Regina non l’aveva sentita arrivare, ma non appena si era avvicinata, il profumo di Emma aveva attirato la sua attenzione.
«Dove eri?» domandò, senza alzare lo sguardo dalla rivista.
Emma, che si era appoggiata allo stipite della porta, fece un paio di passi verso di lei.
«A mangiare. Devo esserti mancata molto, se sei venuta fino a qui per cercarmi».
«Mi stavi evitando?»
«No, affatto».
«Aspettavi che ti venissi a cercare, vero?»
«Non volevo imbarazzarti con la mia presenza».
«Molto dolce, Emma Swan» disse Regina ironica, abbandonando la rivista e alzandosi.
 
E mentre Emma scivolava in Regina, il suo cuore batteva, batteva come mai aveva fatto in vita sua, come se tutto quel turbinio di emozioni che la sola presenza di Regina le provocava si moltiplicasse, si amplificasse, fino a invadere ogni cellula del suo essere, fino a soffocarla.
E Emma Swan voleva solo annegare in tutto quello, in tutto ciò che era Regina.
 
Regina si avvicinò allo sceriffo, fino a quando le loro gambe non si sfiorarono, e poi continuò ad avvicinarsi.
 
Regina Mills si prese ogni cosa di Emma Swan. I gemiti di piacere, le carezze vellutate, lo sguardo in estasi, il calore delle gambe, i capelli profumati, il sapore di cannella.
E si prese il suo cuore, come mai aveva fatto prima, senza la forza, quel cuore puro le venne offerto con fiducia, le venne offerto perché se ne prendesse cura, perché lo proteggesse.
Così  Regina lo prese perché, quella notte, non voleva soltanto possedere Emma. Voleva amarla.
 
Regina sorrise, a pochi centimetri dal volto di Emma, che ascoltava il cuore dell’altra battere. Lentamente, lo sceriffo portò la mano sul petto di Regina.
«Battito accelerato».
 
Fu qualcosa che né Emma né Regina avevano mai provato in vita propria.

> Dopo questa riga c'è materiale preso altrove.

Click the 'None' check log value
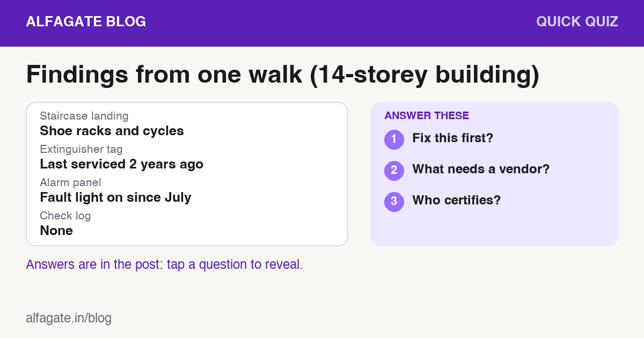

Perché né per l’una né per l’altra si trattò semplicemente di riempire un vuoto, soddisfare un bisogno, mettere a tacere l’esigenza della propria anima di sentirsi amata, anche solo per qualche minuto.
In quella stanza, mentre Regina ascoltava il respiro rotto di Emma, mentre ne assaporava la pelle e cercava di imprimere nei propri ricordi ogni centimetro di quel corpo, accadde qualcosa di diverso.
E Emma lo capì quando baciò Regina a lungo, soffocandone i gemiti, quando si rese conto che non lo stava facendo per sé stessa.
Lo sapevano entrambe, mentre i loro corpi rabbrividivano l’uno contro l’altro, che ormai le cose erano cambiate e che, per la prima volta in vita loro, ciascuna aveva pensato solo al benessere dell’altra, senza sconti verso sé stessa.